6. Philip and Cristina Green – $4.9 billion
Philip Green is a retail tycoon who bought his first London store at the age 27, where he sold discounted designer brands. In 2000, he bought British Home Stores and succeed at turning the chain around. He went on to buy the Arcadia retail group which owns Topshop, Topman, Burton, Dorothy Perkins and Miss Selfridge. He sold the Topshop empire to Leonard Green & Partners for $763 million, bringing his fashion chain to an estimated value of $3 billion. He holds his money offshore with the investment vehicle Taveta that he shares with his wife Cristina. Green enjoys the billionaire lifestyle, known for commuting between Monaco and London in a private jet and for having lavish parties. He went so far as to pay Andrea Bocelli and Beyonce to play at his son Brandon’s three-day bar mitzvah celebration in 2005.

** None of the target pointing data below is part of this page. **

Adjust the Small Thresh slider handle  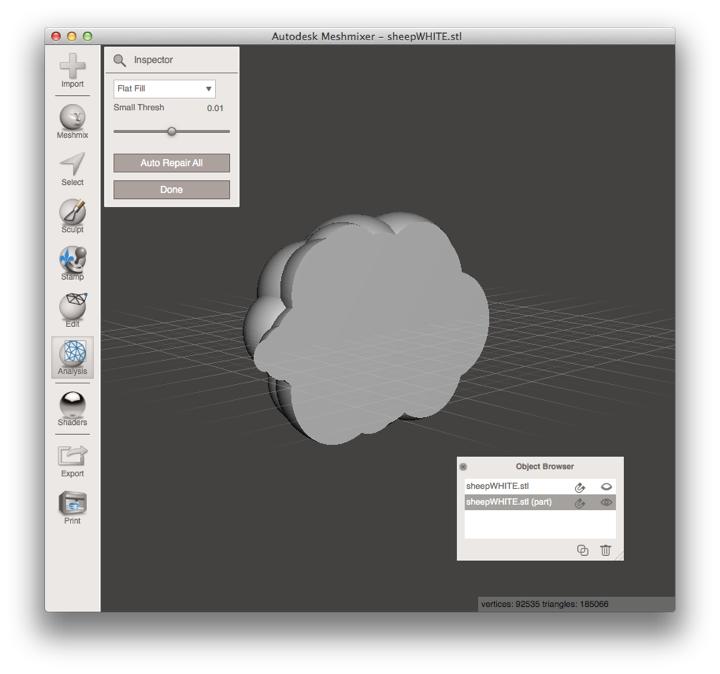click(172, 131)
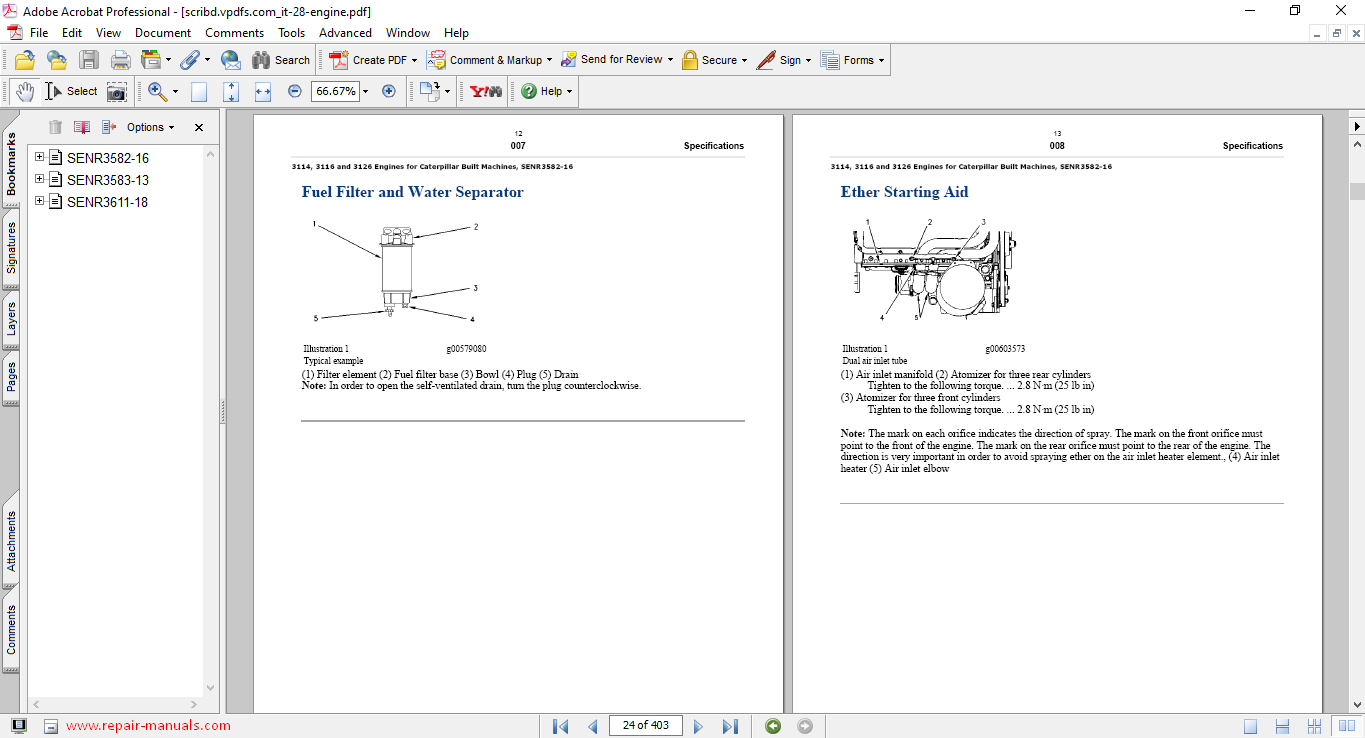Expand the SENR3611-18 bookmark
Screen dimensions: 1365x738
[40, 201]
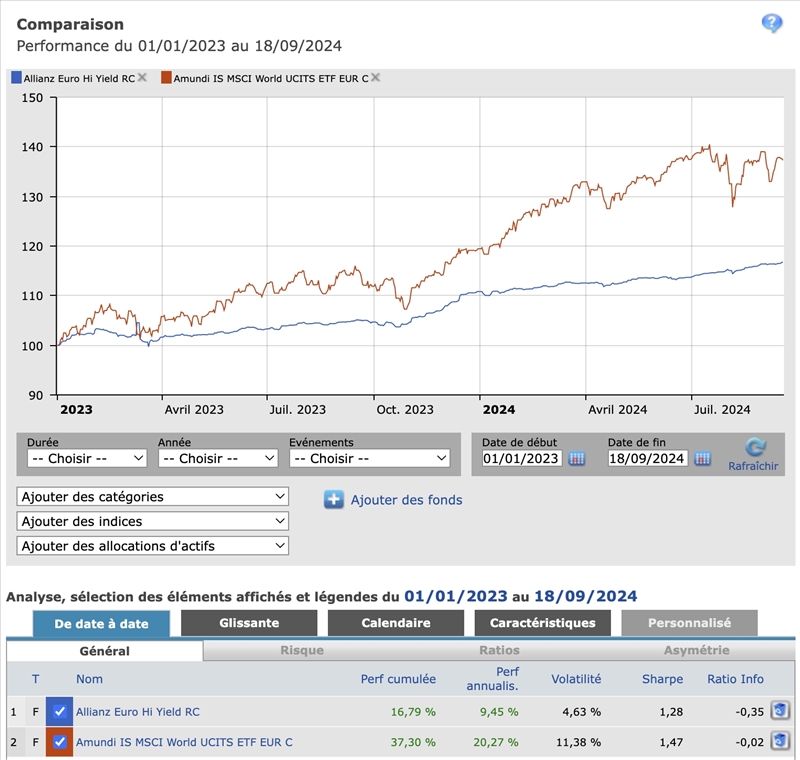Click the Ajouter des fonds link

pyautogui.click(x=406, y=500)
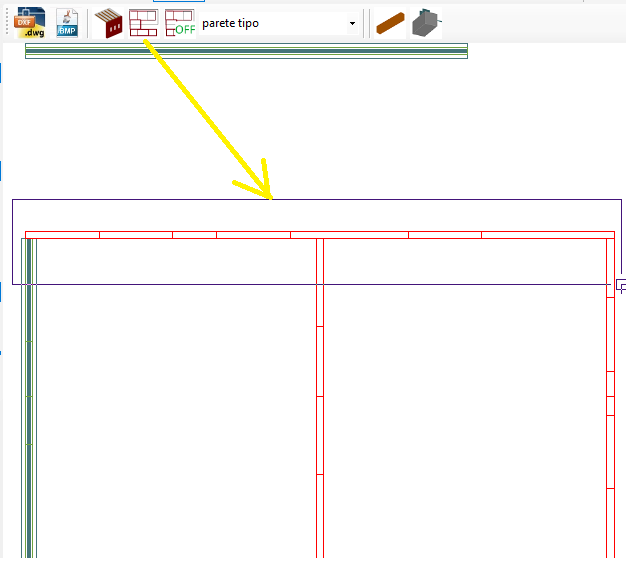This screenshot has width=630, height=563.
Task: Select the wooden beam tool icon
Action: 389,22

5. Richard Branson – $4.9 billion
English business magnate and investor Richard Branson is the well-known founder of Virgin Group, which encapsulates over 400 companies. Aged sixteen, Branson’s entrepreneurial spirit was sparked when he set up the magazine Student. He went on to start up a mail-order record business in 1970, proceeding to open the Virgin Records stores two years later. The branded (renamed Virgin Megastores) grew rapidly during the 1980s, allowing him to set up Virgin Atlantic and expand the Virgin Records music label. Having sold Virgin Records and Virgin Media to keep other ventures afloat, in 2004 Branson announced his new space tourism company named Virgin Galactic, designed to take paying passengers into suborbital space. Virgin Galactic recently made its 3rd trip.
4. Charles Gerald John Cadogan and family – $7.1 billion
Charles Gerald John Cadogan is currently at the head of the real estate company Cadogan Group that owns over 90 acres of prime London property at the heart of the city. Charles is an eighth-generation descendant of the first Earl Cadogan. The estate has belonged to his family since 1717 and covers much of the Chelsea area. The properties have a market value of around $7 billion. Charles was the president of the Freemasons in England and Wales from 1999 to 2004, and he chaired Roman Abramovich‘s Chelsea soccer club during the 1980s.
3. David and Simon Reuben – $10.3 billion
David and Simon Reuben were born to a prosperous Baghdadi Jewish family in Mumbai in the 1940s, a family who had been living in British India since the mid-1800s and emigrated to Britain in the early 1950s. The Reuben Brothers business is mainly involved in real estate, private equity, and venture capitalism. It was set up as a family company, designed for holding assets in the Russian metals market as a result of which substantial amounts of money were made. At one point, it was even the world’s largest aluminium company. However in 2000 they sold all their Russian assets and focused their business activities in the UK property market, mainly. Nearly half their fortune is in liquid assets such as cash and bonds.
2. Hinduja Brothers – $12.8 billion
The 4 Hinduja brothers moved to London (from Iran, following the outbreak of the Islamic Revolution) in 1979 to develop the Hinduja Group export business set up by their ancestors in Mumbai in 1914.
Today the Group is a global conglomerate. Prakash manages the group’s finances in Geneva, Switzerland, while younger brother Ashok, oversees the Indian interests; Srichand and Gopichand are the chairmen of the company. The Hinduja Group has become one of the largest diversified groups in the world, employing more than 70,000 people all around the world.
Encouraged by India’s new business-friendly government, they have declared that they are ready to invest as much as $10 billion in reviving stalled infrastructure and power projects in India.